Government and industry are investing in greater utilization of the cloud in healthcare, education, public safety and in energy management. There are significant government incentives available to hospitals and physicians for the use of electronic health records as part of the 2009 economic stimulus plan. The University Community Next Generation Innovation Project (Gig. U)#1 is directed at increasing the capacity of local area networks as platforms for cloud computing services with the goal of promoting university research and education, medical services, and support for small business. A national cloud-based emergency communications network to deal with natural disasters from fires to tornados was also recently launched, and regulatory changes are now allowing consumers to use the cloud to directly monitor their energy usage.

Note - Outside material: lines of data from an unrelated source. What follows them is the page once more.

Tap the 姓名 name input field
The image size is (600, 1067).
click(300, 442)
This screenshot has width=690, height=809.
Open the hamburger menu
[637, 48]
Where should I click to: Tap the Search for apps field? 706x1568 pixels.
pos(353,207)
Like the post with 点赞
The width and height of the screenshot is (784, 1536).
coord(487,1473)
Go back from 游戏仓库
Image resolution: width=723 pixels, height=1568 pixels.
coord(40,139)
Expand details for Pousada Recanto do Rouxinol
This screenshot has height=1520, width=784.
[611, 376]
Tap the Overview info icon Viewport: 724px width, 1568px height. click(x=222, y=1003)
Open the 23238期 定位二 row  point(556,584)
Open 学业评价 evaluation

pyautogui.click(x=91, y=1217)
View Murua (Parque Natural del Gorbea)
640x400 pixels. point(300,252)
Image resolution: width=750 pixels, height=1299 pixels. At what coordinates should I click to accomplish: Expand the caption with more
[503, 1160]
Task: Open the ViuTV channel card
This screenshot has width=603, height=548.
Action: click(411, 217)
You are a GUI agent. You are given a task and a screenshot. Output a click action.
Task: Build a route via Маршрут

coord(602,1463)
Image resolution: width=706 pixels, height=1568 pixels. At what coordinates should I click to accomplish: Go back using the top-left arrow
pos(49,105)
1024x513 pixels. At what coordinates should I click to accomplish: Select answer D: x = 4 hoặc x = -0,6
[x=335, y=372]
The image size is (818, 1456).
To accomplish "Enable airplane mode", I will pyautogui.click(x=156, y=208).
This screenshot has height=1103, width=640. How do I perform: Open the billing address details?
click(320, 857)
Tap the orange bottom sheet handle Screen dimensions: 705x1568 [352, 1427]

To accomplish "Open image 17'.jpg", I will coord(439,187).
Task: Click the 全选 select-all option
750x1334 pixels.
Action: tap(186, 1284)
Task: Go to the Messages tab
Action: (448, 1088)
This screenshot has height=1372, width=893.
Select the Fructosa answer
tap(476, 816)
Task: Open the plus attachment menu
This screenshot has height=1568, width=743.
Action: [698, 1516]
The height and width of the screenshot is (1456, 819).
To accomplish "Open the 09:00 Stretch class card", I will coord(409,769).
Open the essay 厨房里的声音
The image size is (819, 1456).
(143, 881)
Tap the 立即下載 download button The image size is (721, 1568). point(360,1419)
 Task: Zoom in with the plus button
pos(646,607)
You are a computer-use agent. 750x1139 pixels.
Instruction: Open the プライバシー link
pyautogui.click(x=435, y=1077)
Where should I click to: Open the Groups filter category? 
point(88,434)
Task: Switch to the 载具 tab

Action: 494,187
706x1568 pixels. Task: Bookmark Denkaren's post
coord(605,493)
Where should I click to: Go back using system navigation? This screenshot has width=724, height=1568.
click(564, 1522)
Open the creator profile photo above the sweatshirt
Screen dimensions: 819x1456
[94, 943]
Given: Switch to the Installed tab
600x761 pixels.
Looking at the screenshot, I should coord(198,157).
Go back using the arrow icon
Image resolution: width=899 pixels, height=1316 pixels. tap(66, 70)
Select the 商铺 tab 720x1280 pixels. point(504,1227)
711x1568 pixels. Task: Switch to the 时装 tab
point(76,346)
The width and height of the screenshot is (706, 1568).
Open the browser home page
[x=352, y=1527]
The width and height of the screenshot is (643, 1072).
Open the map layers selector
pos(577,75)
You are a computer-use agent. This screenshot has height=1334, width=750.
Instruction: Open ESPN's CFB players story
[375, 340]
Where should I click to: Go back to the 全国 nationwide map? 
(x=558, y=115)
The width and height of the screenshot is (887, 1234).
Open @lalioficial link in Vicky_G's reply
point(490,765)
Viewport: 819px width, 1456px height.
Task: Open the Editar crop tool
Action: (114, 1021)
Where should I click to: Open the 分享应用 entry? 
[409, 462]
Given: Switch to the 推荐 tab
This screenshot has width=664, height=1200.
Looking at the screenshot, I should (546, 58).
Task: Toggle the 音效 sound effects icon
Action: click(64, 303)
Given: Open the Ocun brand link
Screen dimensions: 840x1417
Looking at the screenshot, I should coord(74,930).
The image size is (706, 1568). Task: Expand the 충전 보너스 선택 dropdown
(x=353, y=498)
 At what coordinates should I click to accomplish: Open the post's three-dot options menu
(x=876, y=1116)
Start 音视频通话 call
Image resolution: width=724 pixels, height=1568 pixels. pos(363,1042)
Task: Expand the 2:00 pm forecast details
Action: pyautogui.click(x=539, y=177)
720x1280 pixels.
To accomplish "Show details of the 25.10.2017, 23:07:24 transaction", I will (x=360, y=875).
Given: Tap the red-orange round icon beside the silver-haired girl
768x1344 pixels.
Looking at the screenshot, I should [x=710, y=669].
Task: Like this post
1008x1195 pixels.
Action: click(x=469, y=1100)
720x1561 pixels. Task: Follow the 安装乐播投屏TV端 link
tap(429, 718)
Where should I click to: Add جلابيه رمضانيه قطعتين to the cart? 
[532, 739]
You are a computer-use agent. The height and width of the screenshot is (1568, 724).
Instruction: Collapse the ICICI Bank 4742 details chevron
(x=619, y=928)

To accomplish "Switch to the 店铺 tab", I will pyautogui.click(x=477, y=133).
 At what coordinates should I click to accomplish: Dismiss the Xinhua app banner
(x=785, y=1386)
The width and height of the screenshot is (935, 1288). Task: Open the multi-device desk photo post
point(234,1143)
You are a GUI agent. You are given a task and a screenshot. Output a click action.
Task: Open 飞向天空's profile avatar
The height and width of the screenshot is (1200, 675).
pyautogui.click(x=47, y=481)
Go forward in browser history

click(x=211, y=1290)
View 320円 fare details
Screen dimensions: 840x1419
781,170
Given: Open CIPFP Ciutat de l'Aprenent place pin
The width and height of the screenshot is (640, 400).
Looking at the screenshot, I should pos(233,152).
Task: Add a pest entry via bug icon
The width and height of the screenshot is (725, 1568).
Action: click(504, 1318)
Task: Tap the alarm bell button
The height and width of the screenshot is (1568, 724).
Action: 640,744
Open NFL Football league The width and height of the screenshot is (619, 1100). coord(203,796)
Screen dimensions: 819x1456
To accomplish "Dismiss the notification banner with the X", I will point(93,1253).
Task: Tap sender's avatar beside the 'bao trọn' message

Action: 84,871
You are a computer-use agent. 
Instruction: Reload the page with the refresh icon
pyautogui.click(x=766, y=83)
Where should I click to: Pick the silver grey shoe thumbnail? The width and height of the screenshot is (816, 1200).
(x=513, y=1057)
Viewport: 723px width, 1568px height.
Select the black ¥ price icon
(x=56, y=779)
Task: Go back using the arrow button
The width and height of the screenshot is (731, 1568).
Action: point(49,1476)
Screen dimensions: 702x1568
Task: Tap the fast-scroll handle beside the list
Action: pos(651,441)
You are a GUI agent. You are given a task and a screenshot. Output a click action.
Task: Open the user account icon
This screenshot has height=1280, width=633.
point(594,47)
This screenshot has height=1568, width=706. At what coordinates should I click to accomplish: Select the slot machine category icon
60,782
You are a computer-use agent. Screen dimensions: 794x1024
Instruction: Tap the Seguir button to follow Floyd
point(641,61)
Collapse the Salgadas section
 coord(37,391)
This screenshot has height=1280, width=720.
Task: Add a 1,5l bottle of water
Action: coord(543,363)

1 Gig.U: The University Community Next Generation Innovation Project (http://www.gig-u.org/)
There is a general recognition in the United States of the economic benefits of government policies designed to promote greater access and utilization of cloud technologies. The ICT sector of the U.S. economy, reflecting strong industry and consumer interest in cloud services, grew three times faster than the overall economy in 2011. New venture capital funding for Internet-related services doubled between 2009 and 2011, and, the so-called "App Economy," created by the introduction of the "smartphone," has created 500,000 new jobs in the United States since 2009.
II. Challenges to Achieving the Full Potential of Cloud Computing
1. U.S.-Japan Cooperation in Building a Framework for the Internet
(1) Internet Governance
The future development of the Internet depends on the preservation of an open and transparent environment. A strictly top-down approach by governments in promoting the Internet will not work. There is a need to incorporate a broad range of voices and interests from business, the tech community, users and others. The continued growth of the Internet hinges on a multi-stakeholder process centered around openness and transparency.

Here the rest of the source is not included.